TASK DATA>
------

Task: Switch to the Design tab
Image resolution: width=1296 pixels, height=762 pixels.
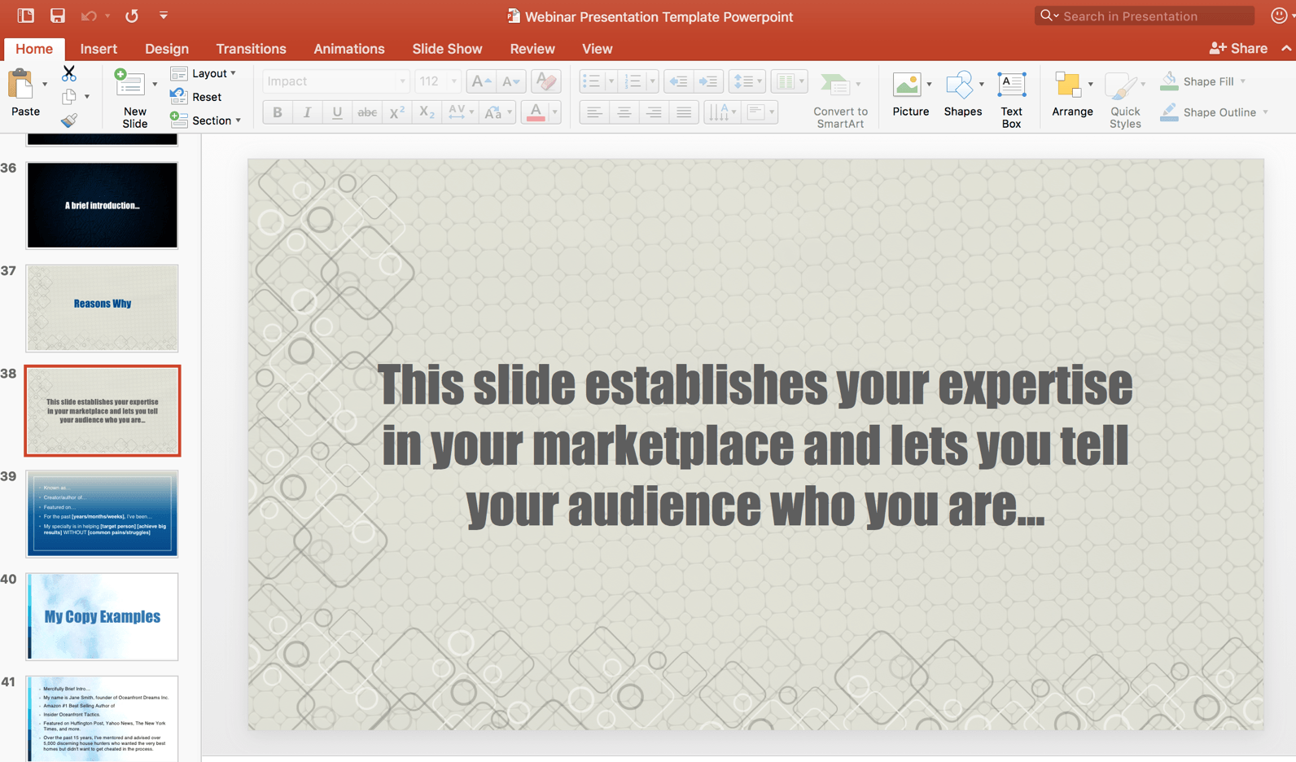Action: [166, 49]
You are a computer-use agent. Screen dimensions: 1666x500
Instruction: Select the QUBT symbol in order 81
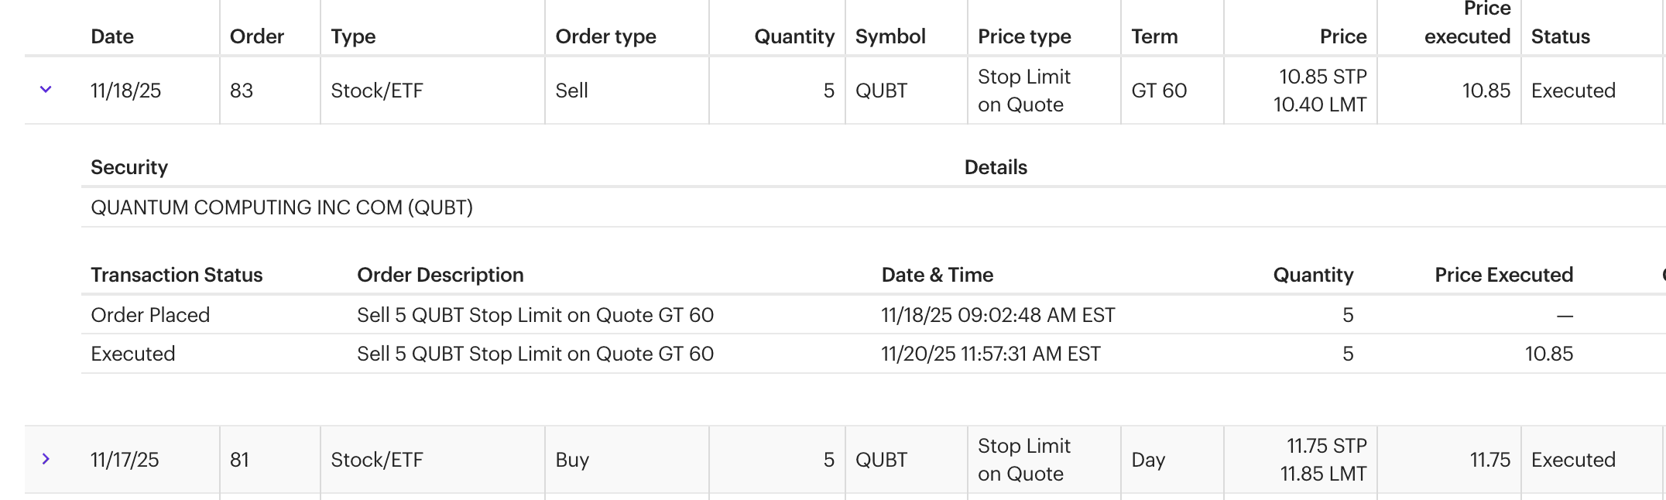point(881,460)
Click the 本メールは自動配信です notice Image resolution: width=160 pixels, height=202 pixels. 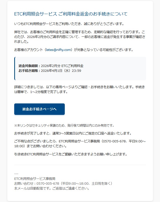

------

TO DO> Your reply should hold only the lines running from the one with "You are a computer-use" to the end of the data above, set down exactly, pictures omitted.

FINAL ANSWER>
You are a computer-use agent. Screen dimensions: 1666x500
Instruction: Select the QUBT symbol in order 81
point(881,460)
Click the 本メールは自動配信です notice Image resolution: width=160 pixels, height=202 pixels. 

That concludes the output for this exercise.